_YOUR OBJECTIVE_: Retype nothing but the lines from the start of the material up to and including the line with "예술 (133, 175)". Pictures don't belong in the copy.

_SUPPLIED RECORDS_:

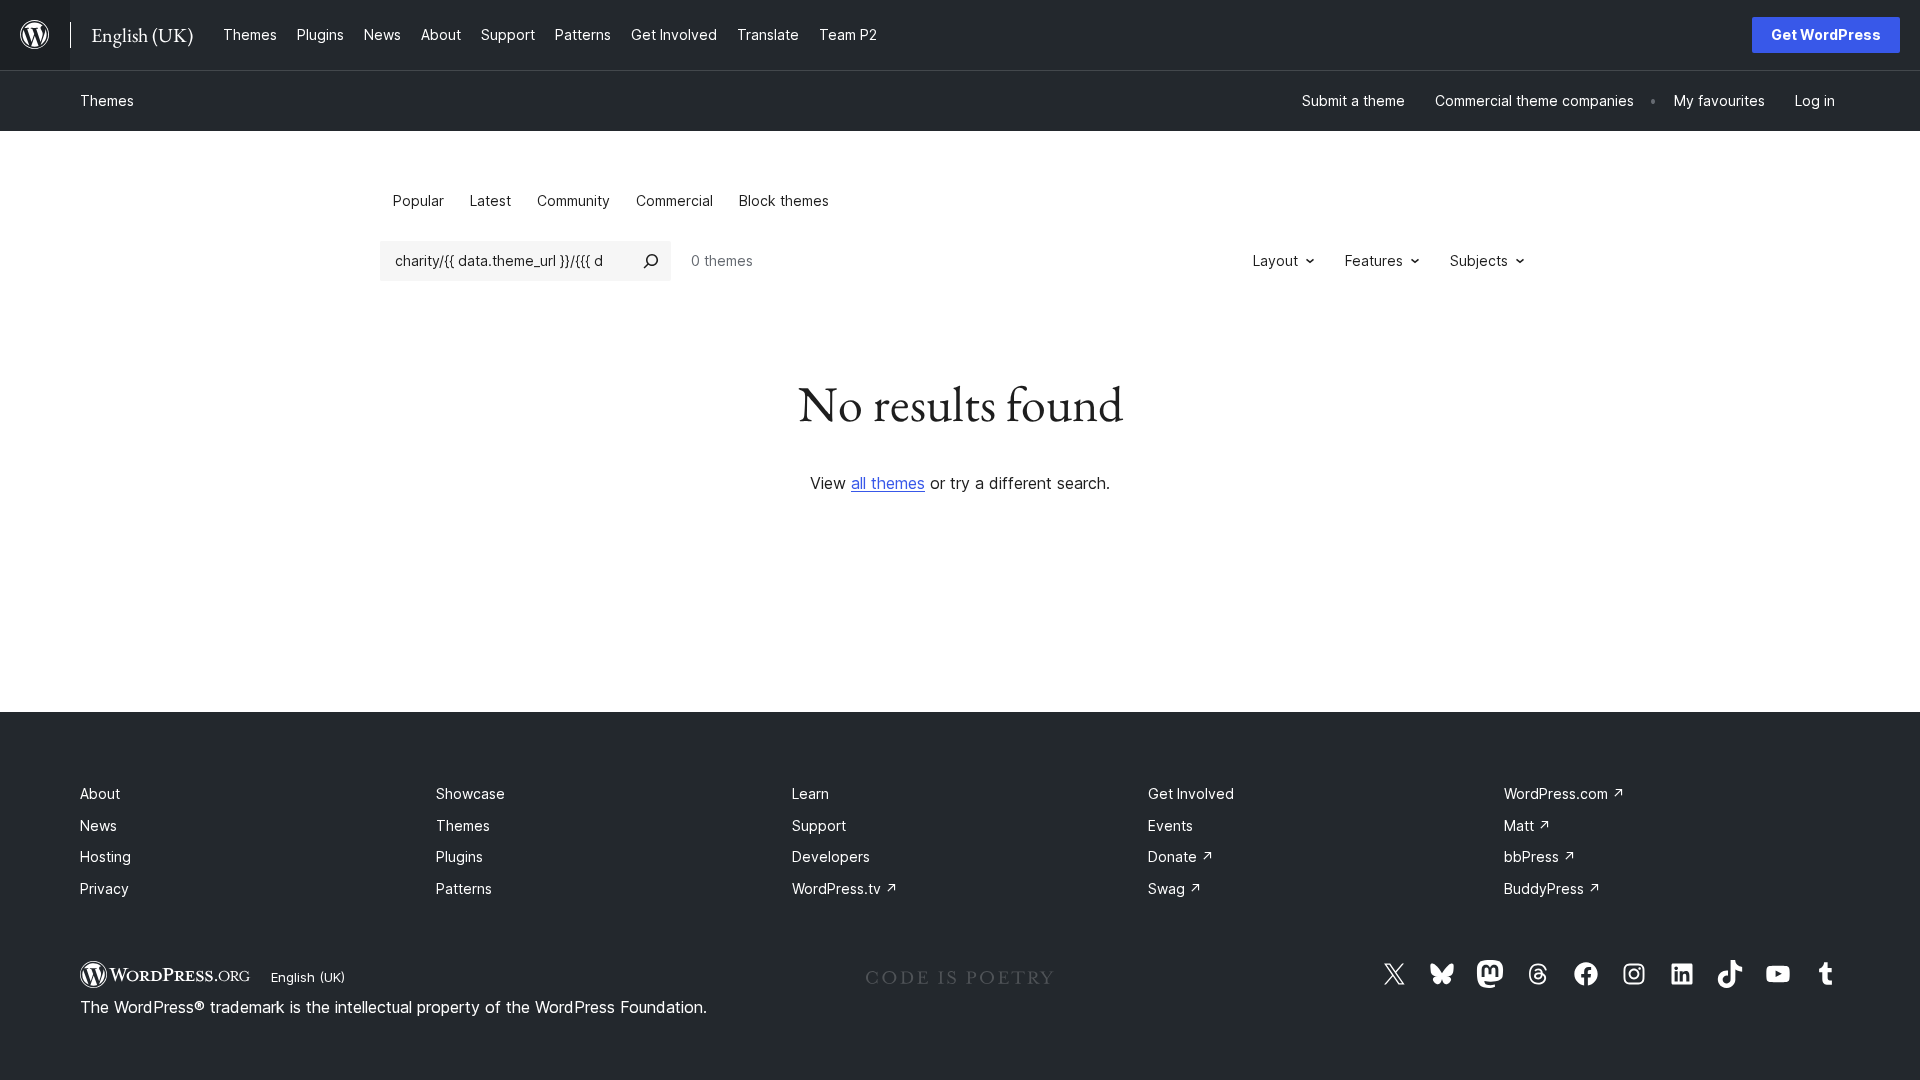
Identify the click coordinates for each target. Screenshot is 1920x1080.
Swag (1175, 888)
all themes (888, 483)
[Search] (651, 261)
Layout (1275, 260)
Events (1170, 825)
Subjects (1479, 260)
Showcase (470, 793)
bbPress (1540, 856)
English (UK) (308, 977)
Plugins (459, 856)
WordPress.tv (845, 888)
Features (1374, 260)
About (100, 793)
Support (819, 825)
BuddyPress (1552, 888)
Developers (831, 856)
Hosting (105, 856)
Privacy (104, 888)
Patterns (464, 888)
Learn (810, 793)
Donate (1181, 856)
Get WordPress (1826, 34)
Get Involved (1191, 793)
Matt (1527, 825)
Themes (107, 100)
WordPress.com (1564, 793)
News (98, 825)
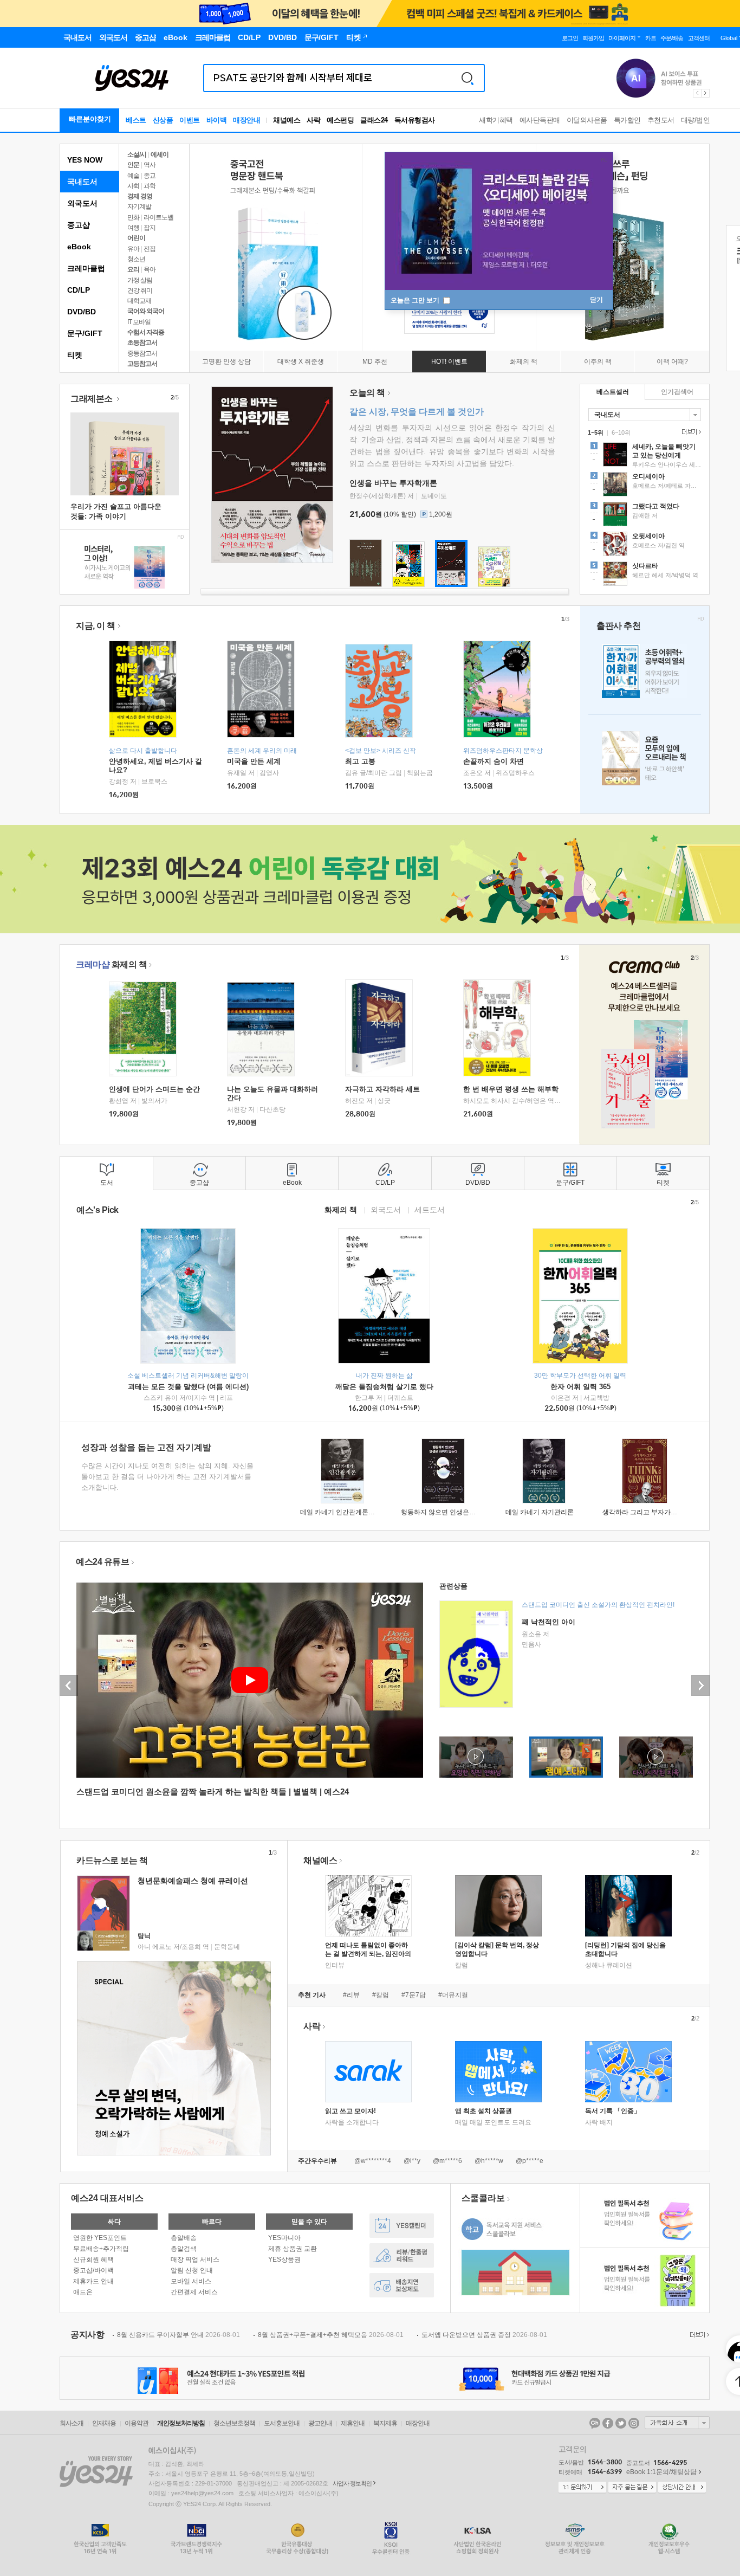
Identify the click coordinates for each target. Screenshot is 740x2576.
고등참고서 (142, 363)
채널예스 (320, 1860)
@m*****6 (447, 2161)
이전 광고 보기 (697, 93)
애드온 (83, 2292)
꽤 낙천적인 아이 (548, 1622)
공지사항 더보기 (698, 2335)
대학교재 (139, 301)
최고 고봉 (360, 761)
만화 (133, 217)
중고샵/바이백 (93, 2270)
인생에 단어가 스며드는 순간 (154, 1089)
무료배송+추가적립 (101, 2248)
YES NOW (84, 160)
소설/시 (136, 154)
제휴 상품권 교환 (292, 2248)
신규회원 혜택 (93, 2259)
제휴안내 (353, 2423)
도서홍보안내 (282, 2423)
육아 (149, 269)
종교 (149, 175)
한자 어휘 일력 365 (580, 1387)
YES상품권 (284, 2259)
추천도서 (660, 120)
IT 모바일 (139, 322)
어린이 (136, 238)
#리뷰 (351, 1995)
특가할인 (627, 120)
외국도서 (82, 203)
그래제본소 (92, 398)
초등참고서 (142, 342)
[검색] (467, 78)
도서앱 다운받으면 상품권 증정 (484, 2335)
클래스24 (374, 120)
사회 (133, 186)
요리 (133, 269)
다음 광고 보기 (706, 93)
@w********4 (372, 2161)
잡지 (149, 227)
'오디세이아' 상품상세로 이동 (644, 485)
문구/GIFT (84, 333)
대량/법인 (695, 120)
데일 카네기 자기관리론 (539, 1512)
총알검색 (184, 2248)
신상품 (163, 120)
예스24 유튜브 (102, 1561)
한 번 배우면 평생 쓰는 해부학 (511, 1089)
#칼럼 (380, 1995)
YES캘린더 (401, 2225)
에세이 (159, 154)
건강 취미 (139, 290)
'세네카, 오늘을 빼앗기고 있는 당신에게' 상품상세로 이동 (644, 455)
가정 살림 (139, 280)
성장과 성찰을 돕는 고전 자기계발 (146, 1447)
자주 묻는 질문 (632, 2488)
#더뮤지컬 (453, 1995)
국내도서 (82, 181)
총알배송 (184, 2238)
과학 (149, 186)
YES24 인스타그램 (633, 2423)
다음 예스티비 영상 (700, 1685)
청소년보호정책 (234, 2423)
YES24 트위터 (620, 2423)
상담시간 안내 (682, 2488)
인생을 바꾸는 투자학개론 (393, 483)
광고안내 (320, 2423)
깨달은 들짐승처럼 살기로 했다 (384, 1387)
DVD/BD (81, 311)
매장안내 (246, 120)
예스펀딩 (340, 120)
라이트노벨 (158, 217)
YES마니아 (284, 2238)
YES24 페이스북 (607, 2423)
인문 (133, 165)
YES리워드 (401, 2255)
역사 (149, 165)
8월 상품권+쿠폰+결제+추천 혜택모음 (331, 2335)
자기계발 (139, 206)
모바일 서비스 (191, 2281)
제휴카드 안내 (93, 2281)
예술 (133, 175)
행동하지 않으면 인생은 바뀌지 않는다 (456, 1512)
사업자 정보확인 (352, 2483)
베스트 (136, 120)
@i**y (412, 2161)
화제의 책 (111, 964)
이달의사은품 (587, 120)
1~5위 (595, 432)
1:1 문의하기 (582, 2488)
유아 (133, 249)
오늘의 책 (367, 392)
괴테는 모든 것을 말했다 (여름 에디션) (188, 1387)
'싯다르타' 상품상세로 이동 (644, 575)
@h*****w (489, 2161)
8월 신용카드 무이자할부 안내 (178, 2335)
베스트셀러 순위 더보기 (690, 432)
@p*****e (529, 2161)
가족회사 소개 (677, 2422)
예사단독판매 (540, 120)
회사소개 (71, 2423)
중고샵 (78, 225)
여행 (133, 227)
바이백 (216, 120)
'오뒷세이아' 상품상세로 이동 (644, 545)
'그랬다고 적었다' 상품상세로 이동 (644, 515)
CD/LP (78, 290)
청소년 (136, 259)
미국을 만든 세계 (254, 761)
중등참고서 (142, 353)
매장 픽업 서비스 (195, 2259)
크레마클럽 (86, 268)
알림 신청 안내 (192, 2270)
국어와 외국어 (145, 311)
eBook (79, 246)
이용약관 (136, 2423)
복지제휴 (385, 2423)
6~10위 (621, 432)
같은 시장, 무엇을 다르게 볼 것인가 (416, 411)
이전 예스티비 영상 (69, 1685)
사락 (313, 120)
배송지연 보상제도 (401, 2285)
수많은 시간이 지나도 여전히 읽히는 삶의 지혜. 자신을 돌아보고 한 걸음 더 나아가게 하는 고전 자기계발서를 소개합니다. (167, 1477)
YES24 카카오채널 (594, 2423)
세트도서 (429, 1209)
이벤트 (189, 120)
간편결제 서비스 (194, 2292)
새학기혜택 (496, 120)
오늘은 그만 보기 (416, 300)
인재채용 (104, 2423)
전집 (149, 249)
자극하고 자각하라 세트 (382, 1089)
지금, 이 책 (95, 625)
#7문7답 (413, 1995)
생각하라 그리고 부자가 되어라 (647, 1512)
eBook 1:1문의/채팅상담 (661, 2472)
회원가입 (593, 38)
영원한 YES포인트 (100, 2238)
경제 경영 (139, 196)
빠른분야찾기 (90, 119)
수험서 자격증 (145, 332)
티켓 (74, 355)
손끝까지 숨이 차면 (493, 761)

_SOLUTION BELOW_:
Identify the click coordinates for each target. Screenshot is 1920x1080.
Swag (1175, 888)
all themes (888, 483)
[Search] (651, 261)
Layout (1275, 260)
Events (1170, 825)
Subjects (1479, 260)
Showcase (470, 793)
bbPress (1540, 856)
English (UK) (308, 977)
Plugins (459, 856)
WordPress.tv (845, 888)
Features (1374, 260)
About (100, 793)
Support (819, 825)
BuddyPress (1552, 888)
Developers (831, 856)
Hosting (105, 856)
Privacy (104, 888)
Patterns (464, 888)
Learn (810, 793)
Donate (1181, 856)
Get WordPress (1826, 34)
Get Involved (1191, 793)
Matt (1527, 825)
Themes (107, 100)
WordPress.com (1564, 793)
News (98, 825)
Identify the click coordinates for each target. Screenshot is 740x2576.
고등참고서 (142, 363)
채널예스 (320, 1860)
@m*****6 (447, 2161)
이전 광고 보기 (697, 93)
애드온 (83, 2292)
꽤 낙천적인 아이 (548, 1622)
공지사항 더보기 (698, 2335)
대학교재 (139, 301)
최고 고봉 (360, 761)
만화 (133, 217)
중고샵/바이백 (93, 2270)
인생에 단어가 스며드는 순간 (154, 1089)
무료배송+추가적립 (101, 2248)
YES NOW (84, 160)
소설/시 (136, 154)
제휴 상품권 교환 (292, 2248)
신규회원 혜택 (93, 2259)
제휴안내 (353, 2423)
도서홍보안내 (282, 2423)
육아 (149, 269)
종교 (149, 175)
한자 어휘 일력 365 (580, 1387)
YES상품권 (284, 2259)
추천도서 (660, 120)
IT 모바일 (139, 322)
어린이 (136, 238)
#리뷰 (351, 1995)
특가할인 (627, 120)
외국도서 (82, 203)
그래제본소 (92, 398)
초등참고서 (142, 342)
[검색] (467, 78)
도서앱 다운받으면 상품권 증정 (484, 2335)
클래스24 (374, 120)
사회 (133, 186)
요리 (133, 269)
다음 광고 보기 (706, 93)
@w********4 (372, 2161)
잡지 (149, 227)
'오디세이아' 상품상세로 이동 (644, 485)
문구/GIFT (84, 333)
대량/법인 (695, 120)
데일 카네기 자기관리론 (539, 1512)
총알검색 (184, 2248)
신상품 (163, 120)
예스24 유튜브 (102, 1561)
한 번 배우면 평생 쓰는 해부학 (511, 1089)
#칼럼 (380, 1995)
YES캘린더 (401, 2225)
에세이 (159, 154)
건강 취미 (139, 290)
'세네카, 오늘을 빼앗기고 있는 당신에게' 상품상세로 이동 (644, 455)
가정 살림 (139, 280)
성장과 성찰을 돕는 고전 자기계발 (146, 1447)
자주 묻는 질문 (632, 2488)
#더뮤지컬 (453, 1995)
국내도서 (82, 181)
총알배송 (184, 2238)
과학 (149, 186)
YES24 인스타그램 (633, 2423)
다음 예스티비 영상 (700, 1685)
청소년보호정책 (234, 2423)
YES24 트위터 (620, 2423)
상담시간 안내 (682, 2488)
인생을 바꾸는 투자학개론 (393, 483)
광고안내 (320, 2423)
깨달은 들짐승처럼 살기로 했다 (384, 1387)
DVD/BD (81, 311)
매장안내 (246, 120)
예스펀딩 (340, 120)
라이트노벨 (158, 217)
YES마니아 (284, 2238)
YES24 페이스북 (607, 2423)
인문 (133, 165)
YES리워드 (401, 2255)
역사 (149, 165)
8월 상품권+쿠폰+결제+추천 혜택모음 (331, 2335)
자기계발 (139, 206)
모바일 서비스 (191, 2281)
제휴카드 안내 (93, 2281)
예술 (133, 175)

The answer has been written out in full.